KWONG: So it's my turn to talk about my family tree 'cause, I don't know about you, we have a lot of armchair genealogists in my family, and I promise this is relevant because my aunt has actual letters from 1918 written by her great-great-great-grandmother. Anna Sharp LaRue Smith writes about living in New Jersey, gardening and also dealing with this pandemic alongside her neighbors. And reading these really helped me understand and empathize with people who lived through this time period. So I decided to share them with Howard.
Here's one of her letters from 1918, so, like, just when the virus is really starting. She writes, (reading) I miss Frank - who's her son - coming up. But it isn't like it used to be here. I've always been glad to see all my friends and will be, but I am not as able to entertain as I have been.

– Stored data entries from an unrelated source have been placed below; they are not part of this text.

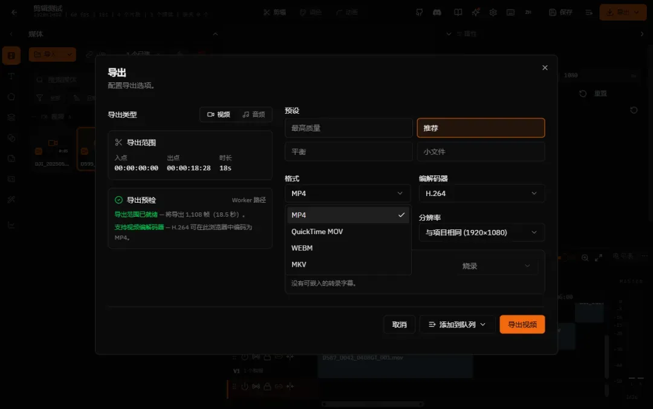Open the book documentation icon in toolbar
Screen dimensions: 653x409
(458, 13)
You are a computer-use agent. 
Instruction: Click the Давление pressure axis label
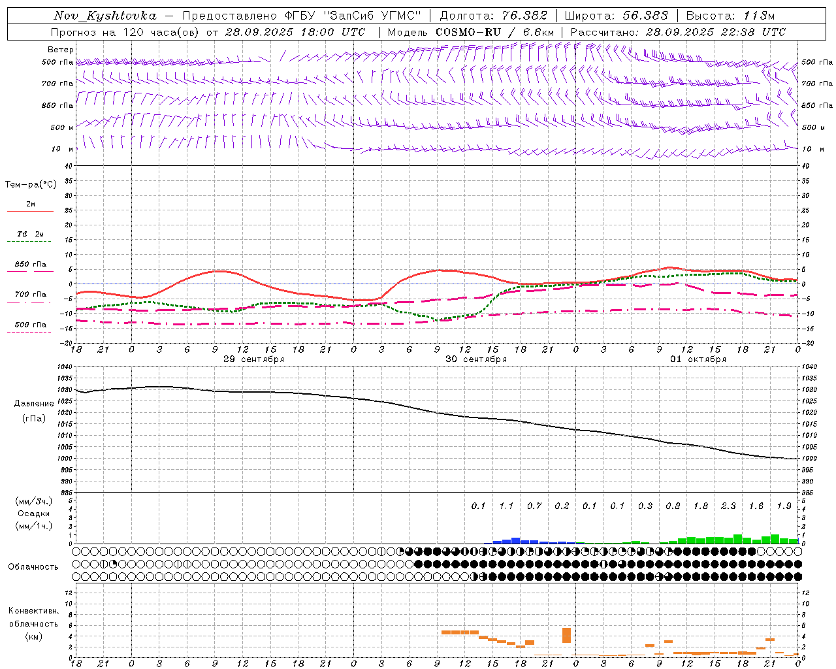click(34, 404)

Well, I hope you will regain your strength and be able to keep things straight and write me whenever convenient. I must close with love to all, from Mother.

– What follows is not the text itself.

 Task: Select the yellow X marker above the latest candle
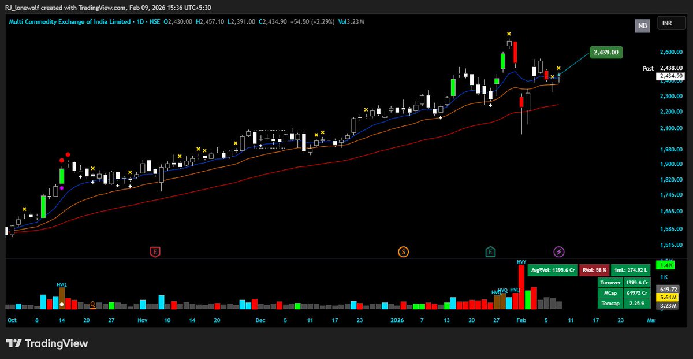pos(558,68)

Then some more letters come. And one of the last letters she writes, she says, (reading) we all have colds, the tickly coughing kind. Don't seem to affect our appetites. Can't be on our feet very much. The time is coming that I will have to keep my bed more. The flu is still with us. Two deaths at Barley Sheaf (ph) last week. I received a letter from Baker (ph) saying Mami (ph), his youngest daughter, has died with it. They laid her beside her mother nearby where they live.
This was one of her last letters to her daughter-in-law, and she died the following March in 1919. My aunt believes that she did perhaps die of the flu.
MARKEL: Oh, yeah. You know, here's one little thing to offer about when will life ever go back to the way it was. So you had flu in '18, fall of '18, winter of '19 and another wave in '20. What happens in the 1920s? F. Scott Fitzgerald called it the grandest, gaudiest spree in American history, when you had the stock market roaring and business roaring and women declaring independence from their men in a way that was really quite exciting and scandalous. You had great music and entertainment. Life not only came back to normal; it roared into what we would call the 20th century. So that makes me positive that we will survive. And I have faith in the ingenuity of the human mind and the ability to rebuild, even from situations that seem quite disastrous and final. History tells us that happens.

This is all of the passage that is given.